トンネルの事前地山分類と支保工実績(その2)

  トンネルの地山分類要素は岩石の硬さ(一軸圧縮強度),地山弾性波速度,岩質,不連続面(層理面,節理,シーム,断層など)の状態や間隔,ボーリングコアの状態などである.
これらの要素のうち弾性波速度はトンネル全線にわたってデータが得られるために地山分類の主要な要素となっている.

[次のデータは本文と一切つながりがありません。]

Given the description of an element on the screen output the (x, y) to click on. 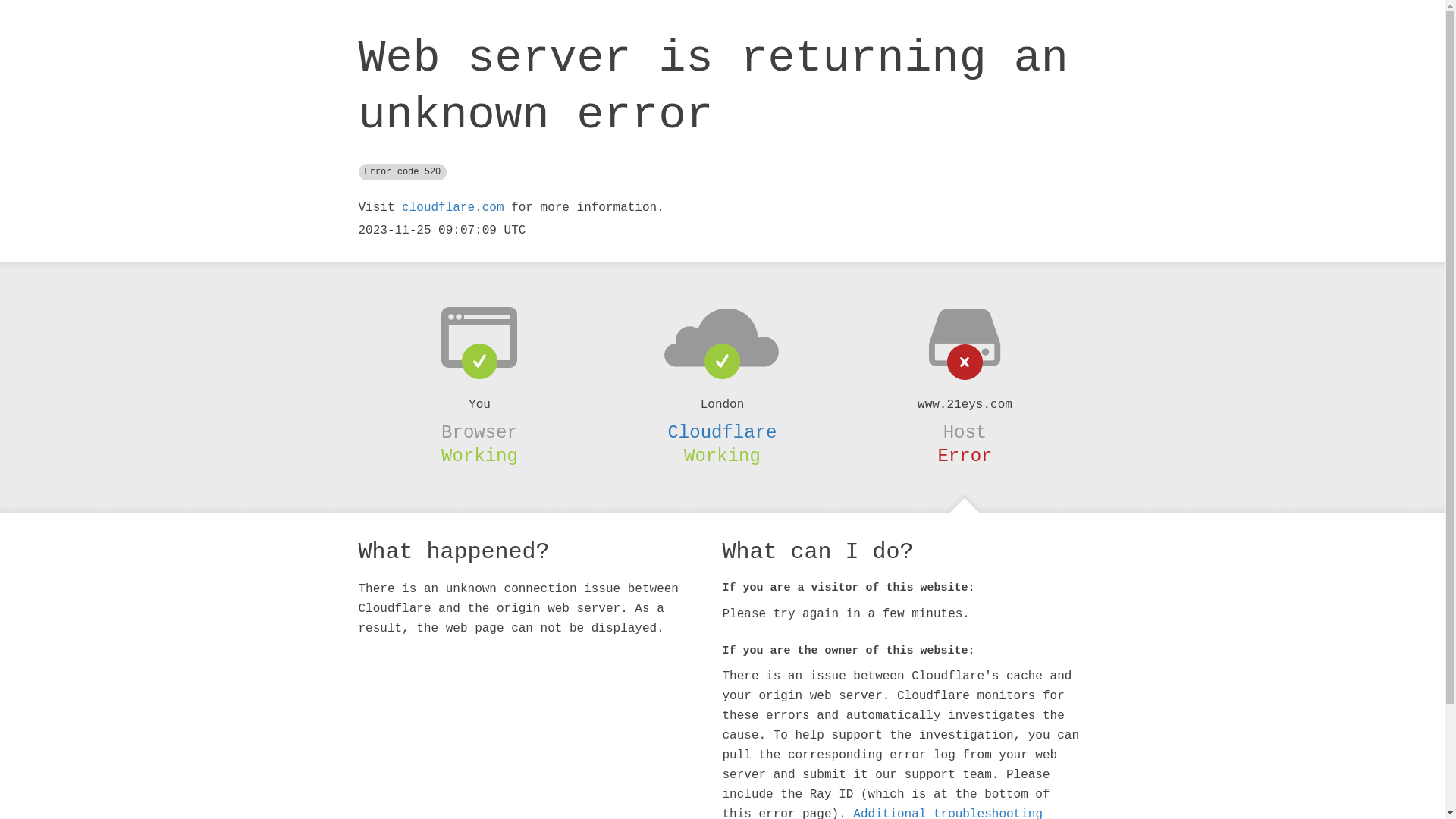
Cloudflare Element type: text (721, 432)
cloudflare.com Element type: text (452, 207)
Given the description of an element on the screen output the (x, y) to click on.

 弾性波速度は岩盤のヤング率(縦弾性係数)に左右されるとされている.弾性係数は鉱物組成,固結度,亀裂状況,空隙率,風化・変質・含水状態,封圧(周圧:自荷重圧)などの要因によって大きく変化するといわれている(例えば,伊藤ほか,1998,3p).また,水で飽和した地層では岩石供試体の超音波速度と間隙率に左右されるとされている.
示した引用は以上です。